Elle décrit notamment avec beaucoup de justesse ce monde post-2020 où la jeunesse est plus que jamais transformée en marchandise, voire en monnaie d’échange. Visionnaire, Allie Rowbottom avait dès 2022 (date de parution du livre aux États-Unis) imaginé la fascination des réseaux pour le “naturel”, nouvelle injonction contradictoire imposée aux femmes qui, comme Anna, ont modifié leur corps à coup d’injections et de bistouri : 

“Aujourd’hui, après la pandémie, la dictature, la révolution anti-woke et tout ce qui a suivi, Instagram a été rendu presque obsolète par le truc d’après. L’application survit uniquement grâce aux vieux, aux influenceurs IA et aux créateurs de contenu mégacélèbres et multiplateformes comme Erin et Jake. Nous, les gens normaux, nous sommes censés avoir redépassé l’esthétique.” (p. 258)

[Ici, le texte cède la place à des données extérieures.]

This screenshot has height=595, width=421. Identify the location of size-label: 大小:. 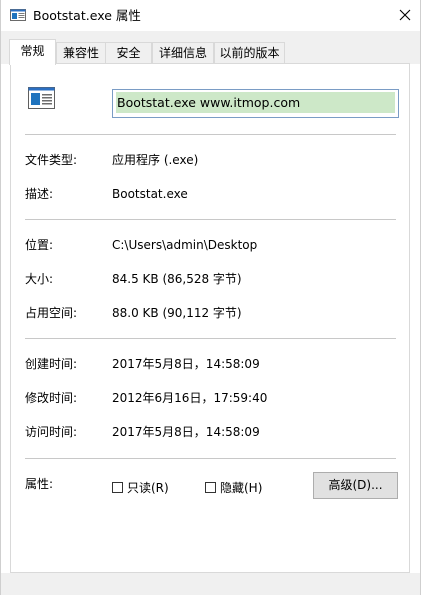
(40, 279).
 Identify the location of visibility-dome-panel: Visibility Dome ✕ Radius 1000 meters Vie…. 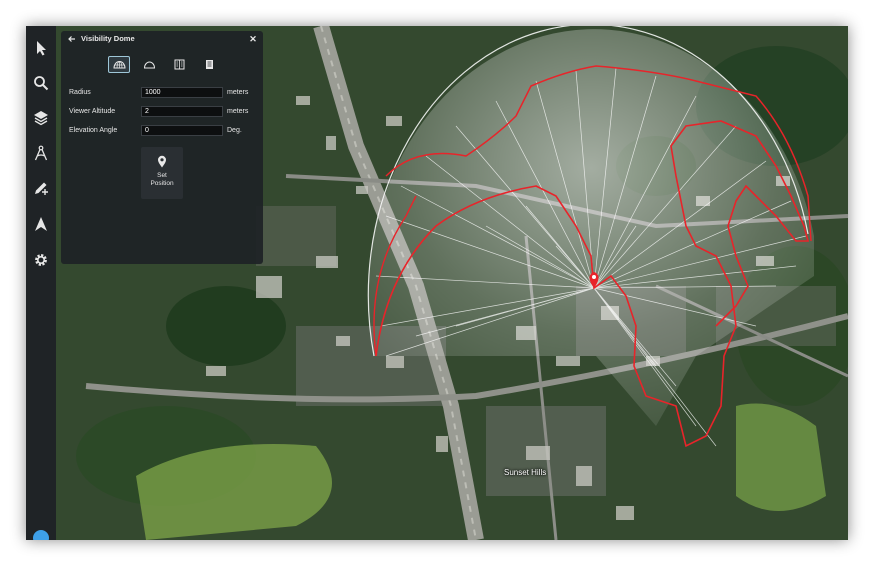
(162, 148).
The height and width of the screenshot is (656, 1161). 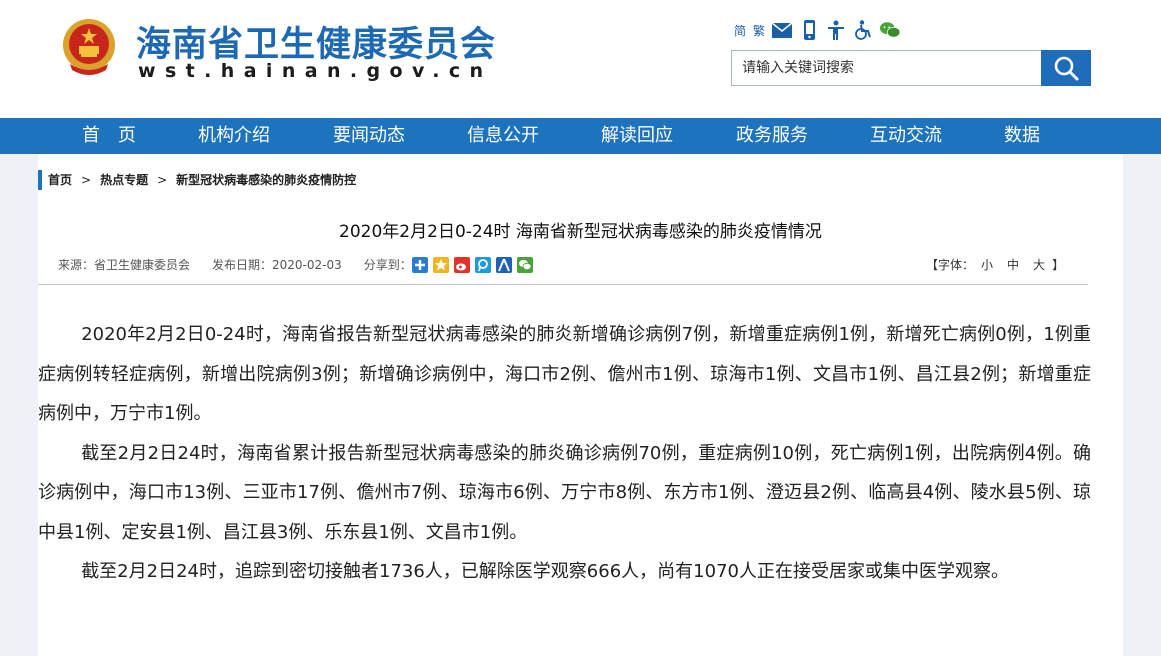 I want to click on simplified-chinese-link: 简, so click(x=740, y=30).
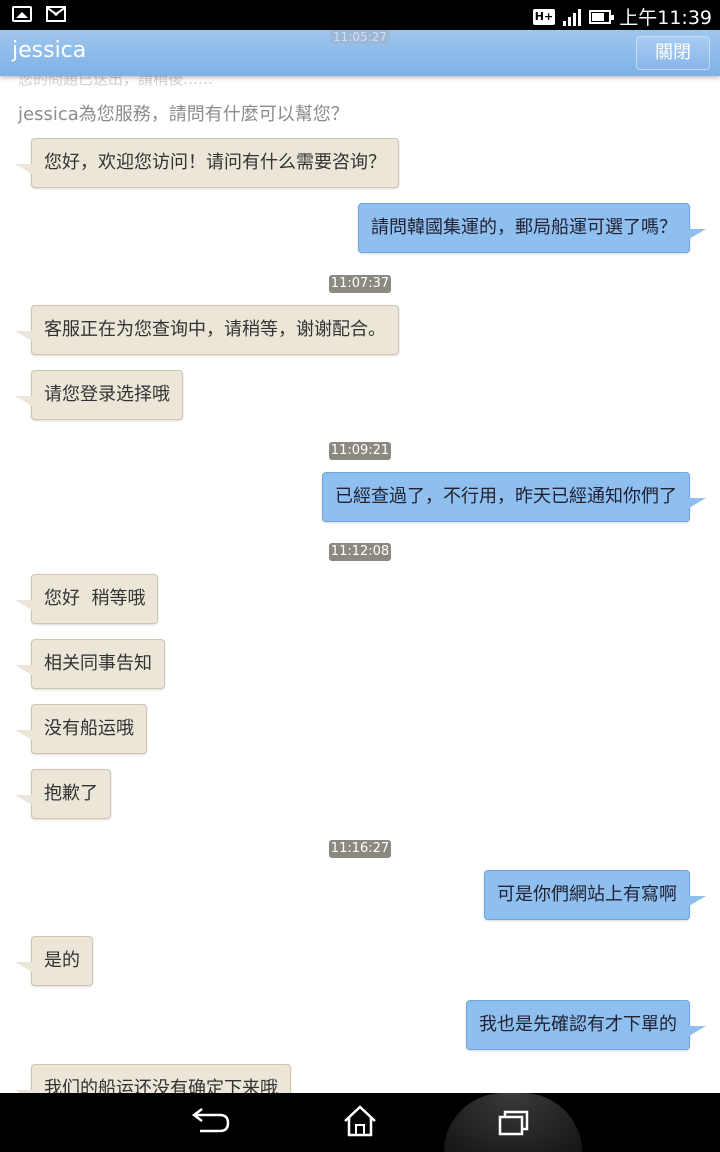  I want to click on timestamp: 11:07:37, so click(360, 284).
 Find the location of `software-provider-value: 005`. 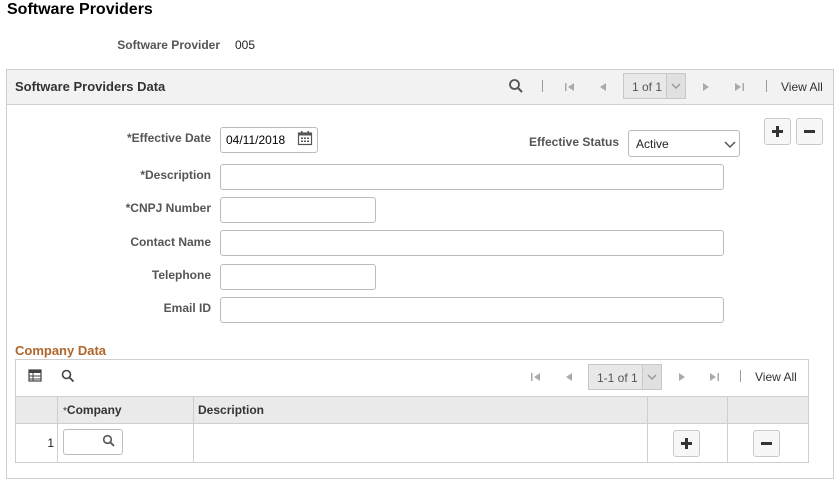

software-provider-value: 005 is located at coordinates (246, 45).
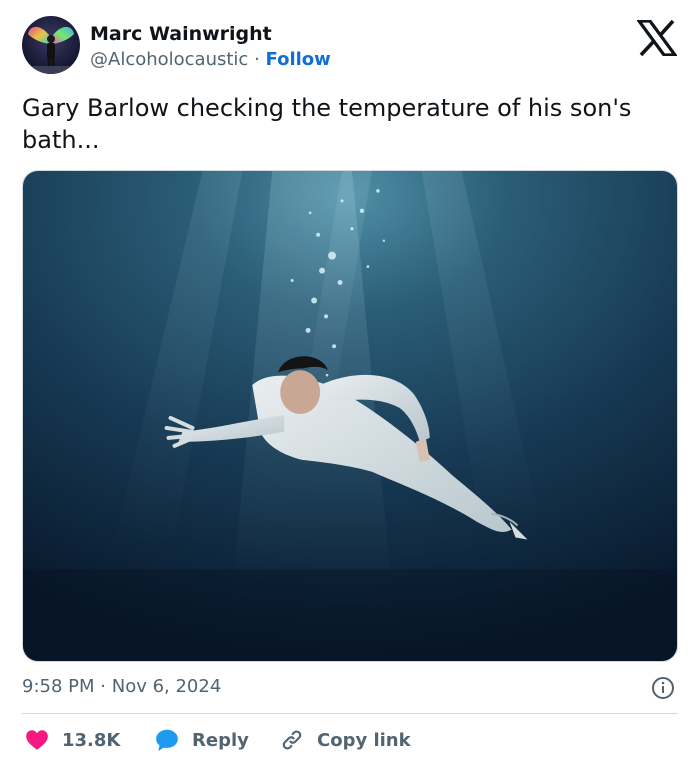 The height and width of the screenshot is (766, 700). I want to click on reply-button: Reply, so click(202, 740).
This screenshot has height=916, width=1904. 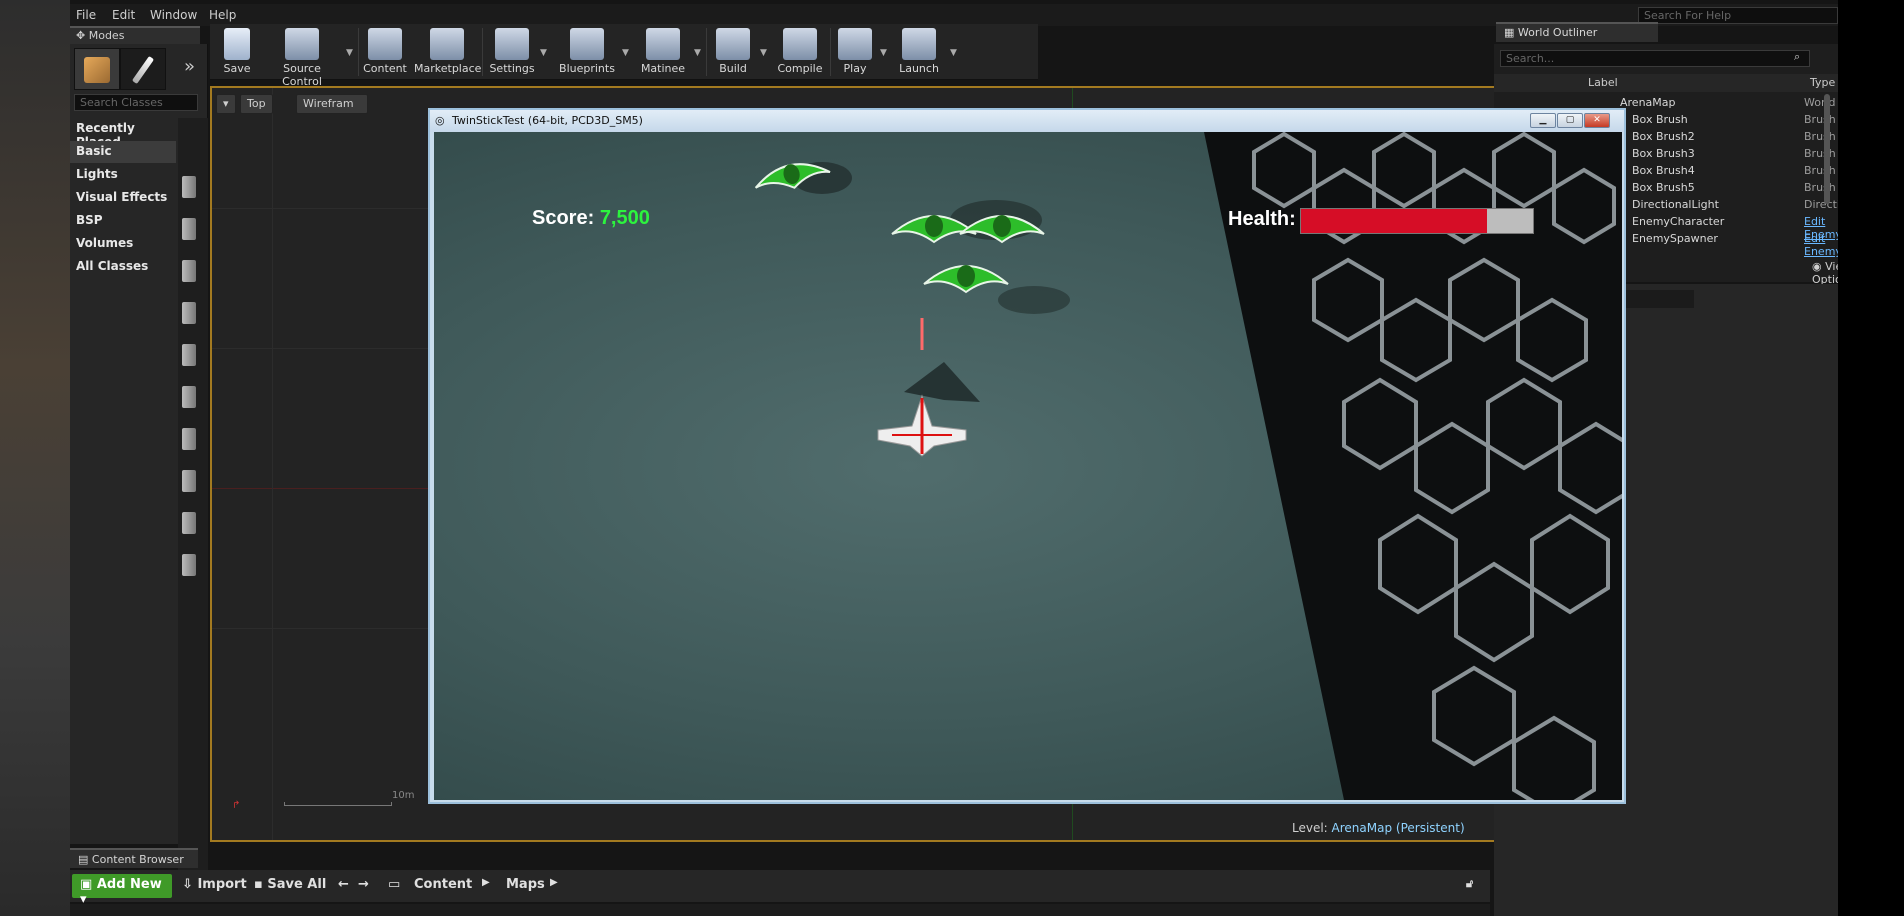 What do you see at coordinates (526, 884) in the screenshot?
I see `breadcrumb-maps: Maps` at bounding box center [526, 884].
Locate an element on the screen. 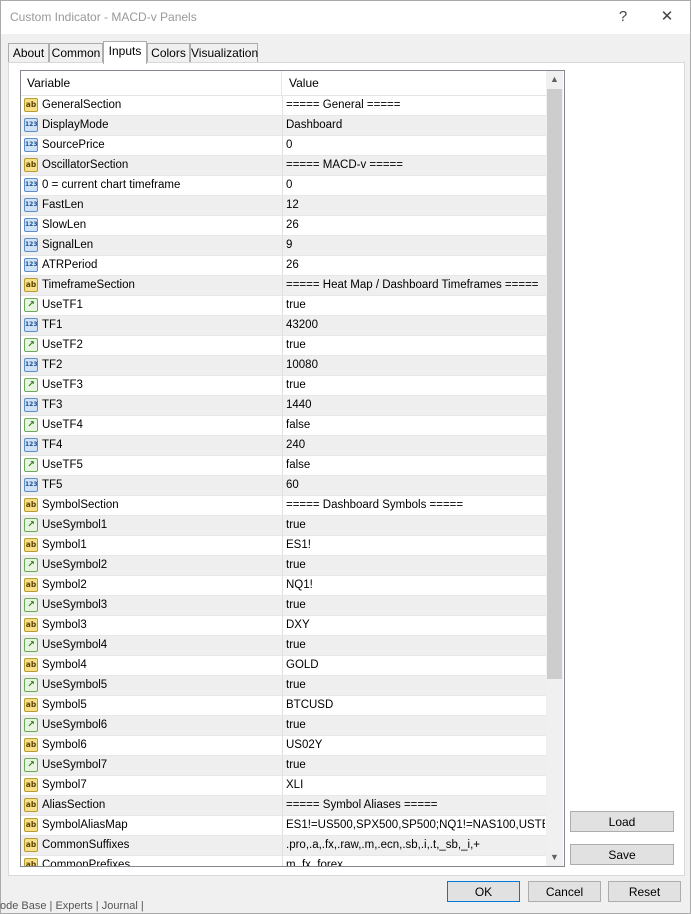  table-row: 123 ATRPeriod 26 is located at coordinates (284, 266).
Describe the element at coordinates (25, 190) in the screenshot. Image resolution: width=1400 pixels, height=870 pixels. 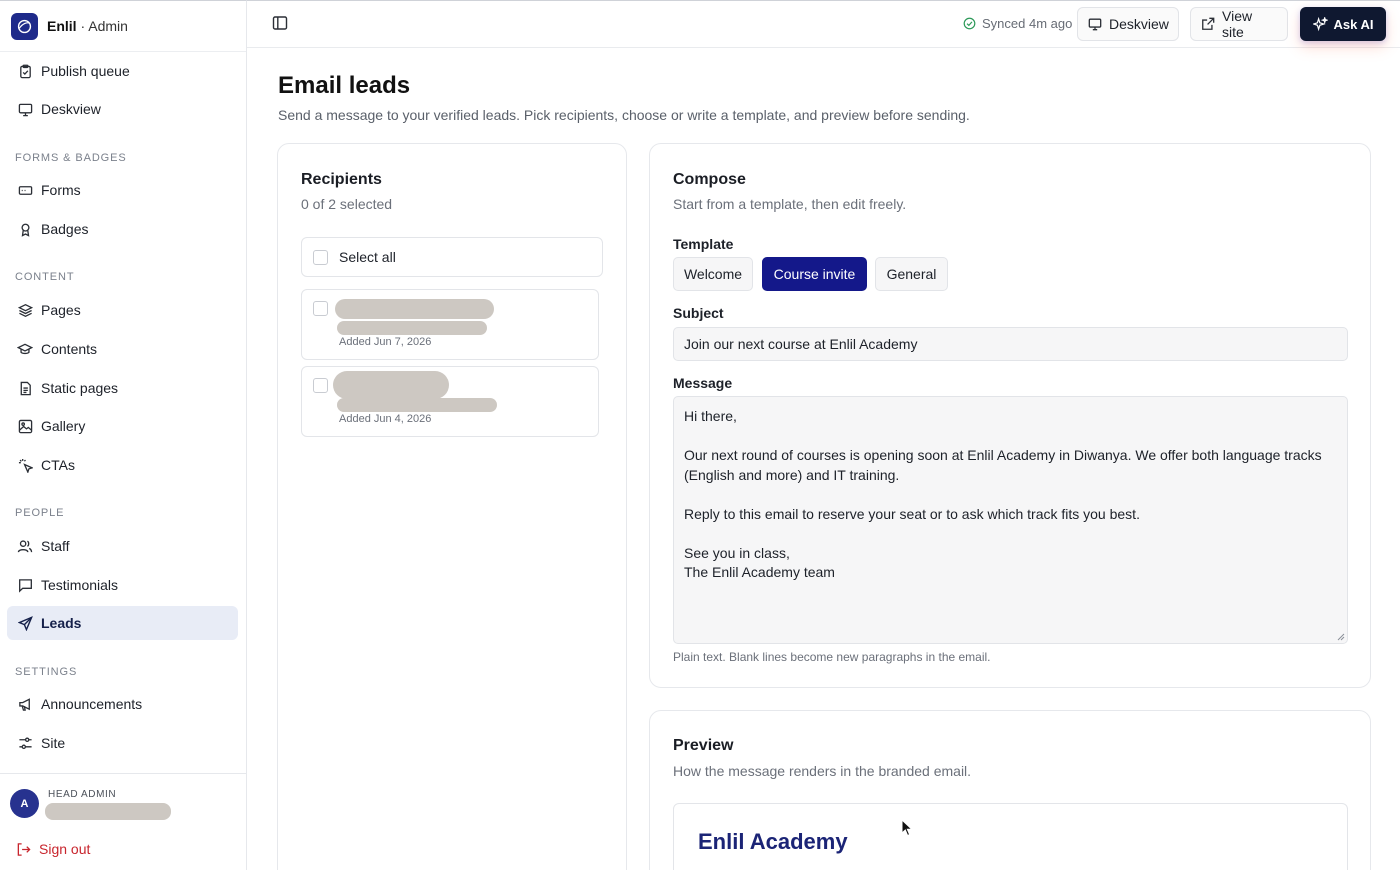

D’une époque à l’autre, Anna se raconte et déconstruit le mythe de l’ingénue comme celui de la vamp à travers un récit honnête, émouvant et sans complaisance : 

“Autrefois, je m’étais crue capable de me servir du pouvoir, des gens qui le possédaient, les hommes, pour m’immuniser contre la mort. Je disposais des privilèges qui viennent avec la santé, la jeunesse et la peau blanche. Et d’une autre chose béante que je prenais pour de la beauté.” (p. 309)

Le regard qu’elle porte sur son parcours, des confins de l’adolescence à l’âge adulte, et sa complexité, son ambivalence, propulse un récit impénitent qui maintient le lecteur sur une corde raide du début à la fin.